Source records
━━━━━━━━━━━━━━━━━━━━━━━━━━━━━━

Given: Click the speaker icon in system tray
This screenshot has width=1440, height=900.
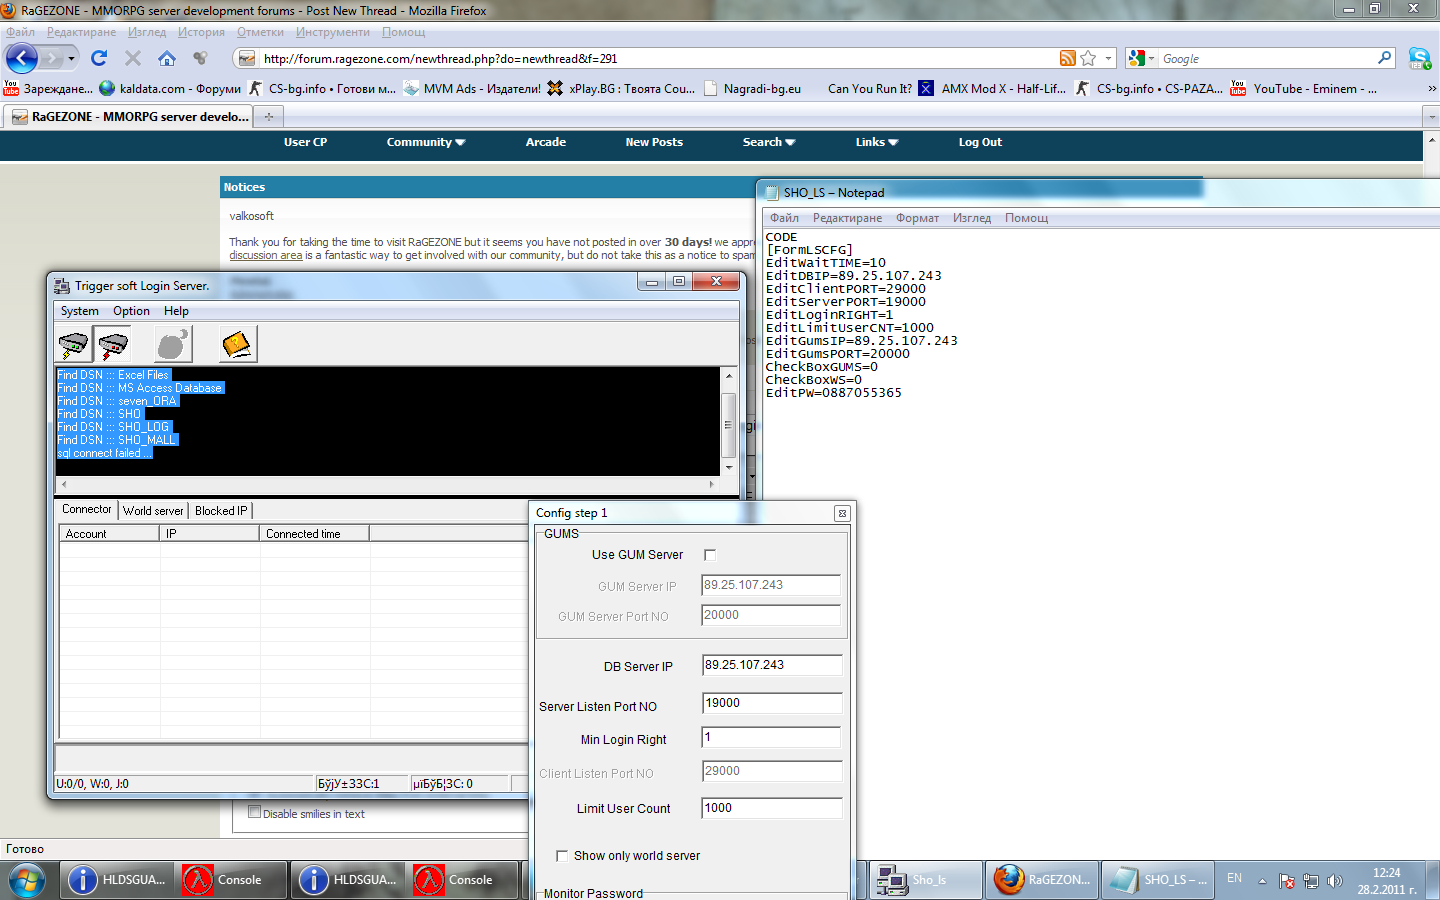Looking at the screenshot, I should [x=1335, y=880].
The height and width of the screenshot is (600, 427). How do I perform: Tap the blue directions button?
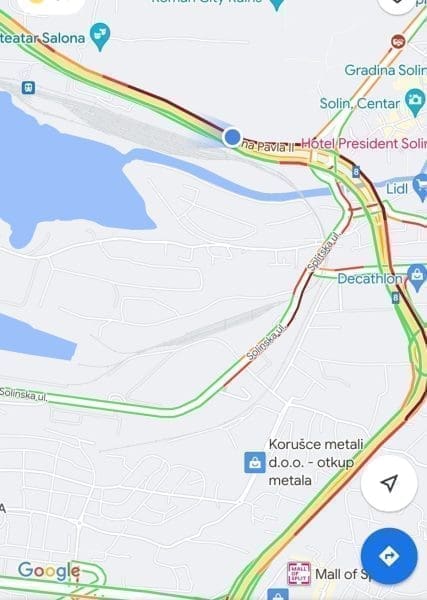389,556
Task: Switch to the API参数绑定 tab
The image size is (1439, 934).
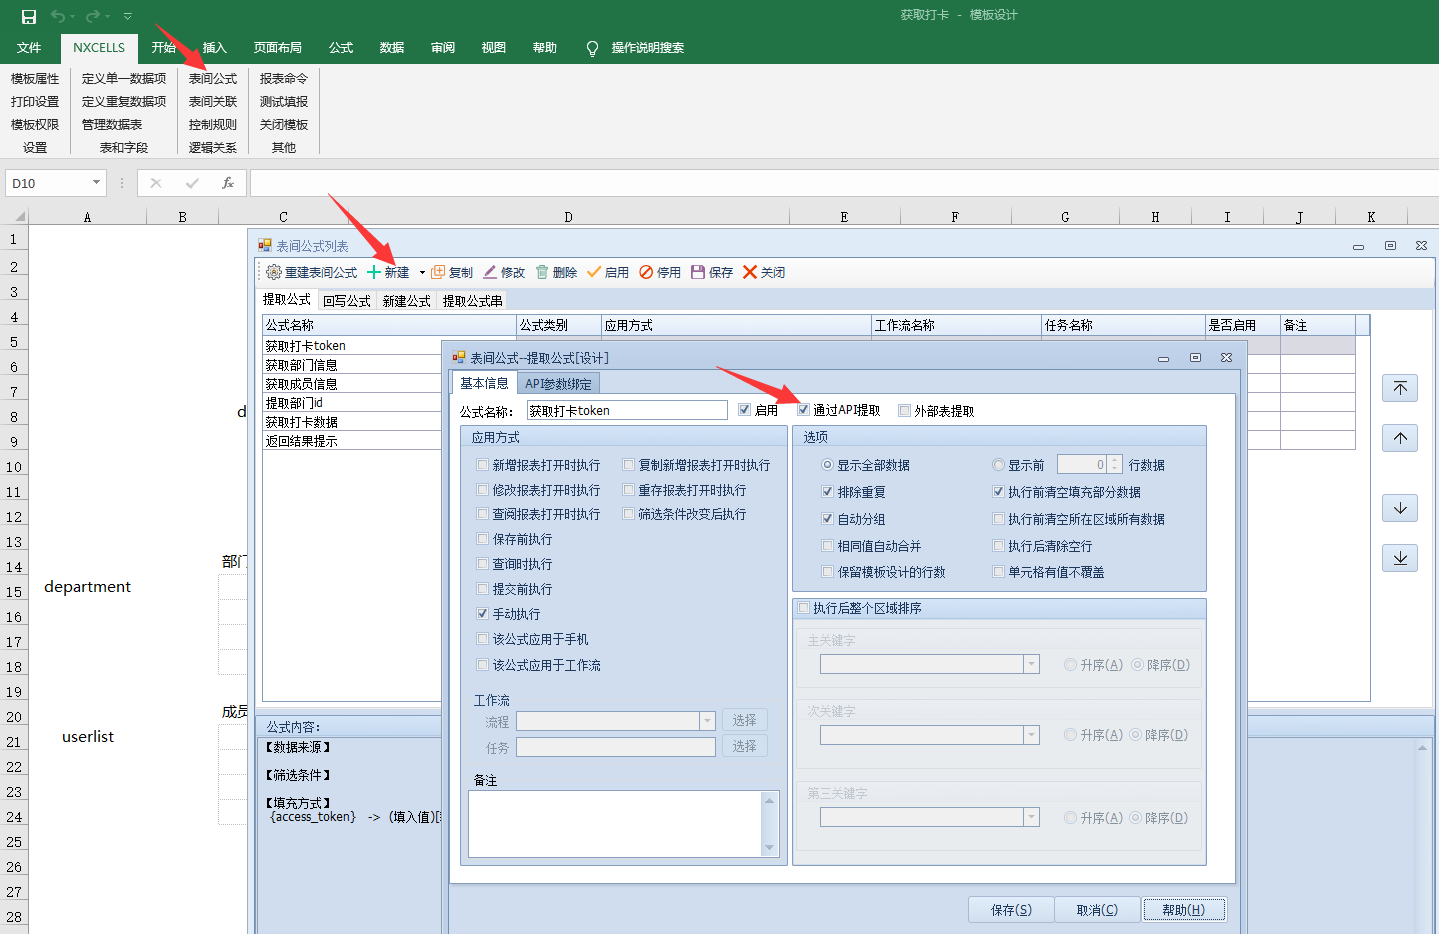Action: (558, 384)
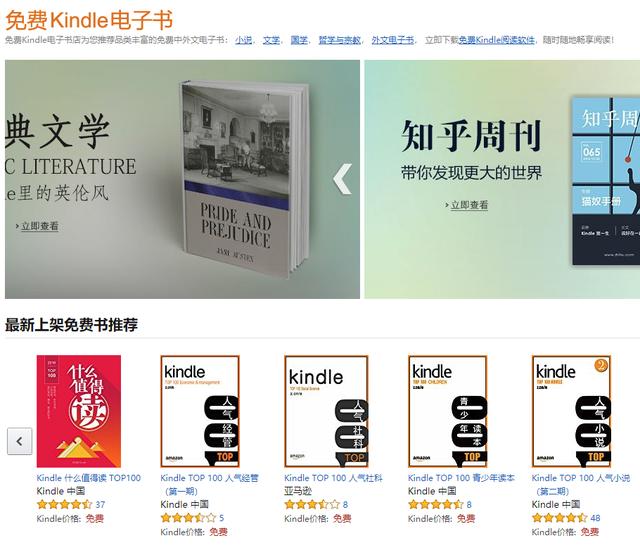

━━━━━━━━━━━━━━━━━━━━━━━━━━━━━━

■ **Directions for this task**
Return the records above verbatim, leaving out images.

■ **Reply**
Given: Click the speaker icon in system tray
This screenshot has width=1440, height=900.
Looking at the screenshot, I should [x=1335, y=880].
The height and width of the screenshot is (600, 427). How do I perform: Tap the blue directions button?
389,556
Task: Switch to the API参数绑定 tab
The image size is (1439, 934).
Action: (558, 384)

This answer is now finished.